OMD: Besides driving transactions, companies want reporting on campaigns and interaction. What user data do you provide to brands?
Sellinger: We share data, including where scans take place, how many people interacted, top stores, top markets, daily rates, SKU versus SKU, shopper marketing survey data, recall and purchase intent results, etc.
OMD: Apps aren’t known for having a long shelf life. Do shopkick users tend to use the app for a month or two, then trail off?
Sellinger: We see retention rates four to eight times higher than comparable apps. There is long-term value because users can collect points and redeem them for great rewards. There’s short-term value because of the fun nature of the app and the gaming elements. Because there are so many brands and retailers in the app, there’s always something to do when you’re out.
OMD: What’s the issue with mobile coupons and how does that affect shopkick?

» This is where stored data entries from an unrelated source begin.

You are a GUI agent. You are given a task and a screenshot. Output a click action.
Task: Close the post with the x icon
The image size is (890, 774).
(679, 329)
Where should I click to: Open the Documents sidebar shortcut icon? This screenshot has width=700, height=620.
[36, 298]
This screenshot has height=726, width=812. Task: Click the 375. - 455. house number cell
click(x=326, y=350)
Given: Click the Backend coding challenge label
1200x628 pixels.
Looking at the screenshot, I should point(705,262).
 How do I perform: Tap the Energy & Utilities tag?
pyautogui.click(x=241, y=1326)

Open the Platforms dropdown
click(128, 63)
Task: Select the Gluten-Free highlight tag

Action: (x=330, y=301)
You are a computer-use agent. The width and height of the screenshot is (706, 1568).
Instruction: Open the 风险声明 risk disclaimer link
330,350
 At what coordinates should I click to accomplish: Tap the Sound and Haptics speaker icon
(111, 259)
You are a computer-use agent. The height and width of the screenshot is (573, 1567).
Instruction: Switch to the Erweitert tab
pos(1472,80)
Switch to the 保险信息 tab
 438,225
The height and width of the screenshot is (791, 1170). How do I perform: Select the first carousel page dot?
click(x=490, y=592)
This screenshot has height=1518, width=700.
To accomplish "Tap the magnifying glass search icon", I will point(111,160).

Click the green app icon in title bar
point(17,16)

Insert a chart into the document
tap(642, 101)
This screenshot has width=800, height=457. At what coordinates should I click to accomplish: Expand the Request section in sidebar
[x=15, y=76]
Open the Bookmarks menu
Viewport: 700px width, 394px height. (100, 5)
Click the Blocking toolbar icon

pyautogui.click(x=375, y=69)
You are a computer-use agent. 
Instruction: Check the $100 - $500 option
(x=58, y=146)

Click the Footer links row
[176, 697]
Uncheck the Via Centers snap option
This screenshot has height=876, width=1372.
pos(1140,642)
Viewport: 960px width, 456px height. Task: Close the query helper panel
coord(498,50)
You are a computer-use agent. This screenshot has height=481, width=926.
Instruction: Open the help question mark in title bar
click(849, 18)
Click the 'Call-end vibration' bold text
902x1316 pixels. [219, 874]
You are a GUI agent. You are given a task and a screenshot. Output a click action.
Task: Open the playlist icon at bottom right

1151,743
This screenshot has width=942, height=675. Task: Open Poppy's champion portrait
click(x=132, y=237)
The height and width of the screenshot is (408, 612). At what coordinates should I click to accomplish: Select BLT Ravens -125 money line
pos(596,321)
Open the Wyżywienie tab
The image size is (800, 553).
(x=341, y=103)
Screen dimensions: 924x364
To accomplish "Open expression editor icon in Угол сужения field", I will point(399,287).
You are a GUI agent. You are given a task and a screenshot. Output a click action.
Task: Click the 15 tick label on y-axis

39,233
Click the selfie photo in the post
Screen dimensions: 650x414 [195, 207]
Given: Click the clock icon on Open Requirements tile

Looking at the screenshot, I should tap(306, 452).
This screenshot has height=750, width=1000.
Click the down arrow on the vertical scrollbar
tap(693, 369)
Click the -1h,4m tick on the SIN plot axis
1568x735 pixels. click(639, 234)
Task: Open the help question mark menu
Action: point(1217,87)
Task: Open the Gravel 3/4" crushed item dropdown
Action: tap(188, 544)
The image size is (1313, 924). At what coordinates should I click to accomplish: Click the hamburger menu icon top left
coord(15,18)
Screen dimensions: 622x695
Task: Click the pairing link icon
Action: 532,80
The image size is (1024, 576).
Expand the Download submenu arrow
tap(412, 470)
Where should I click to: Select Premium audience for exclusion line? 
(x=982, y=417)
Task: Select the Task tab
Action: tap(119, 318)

Sellinger: The act of pulling out your phone at the register is a newer behavior, and in the heat of paying for something with a line behind you, some users may be a bit timid. As app developers, it’s our job to make this a great experience. It can be challenging today because there isn’t one ubiquitous way of redeeming coupons, too. The more we can create common experiences, the faster this will grow. Shopkick’s rewards allow users to redeem rewards in the app versus the embarrassment someone might feel when redeeming coupons.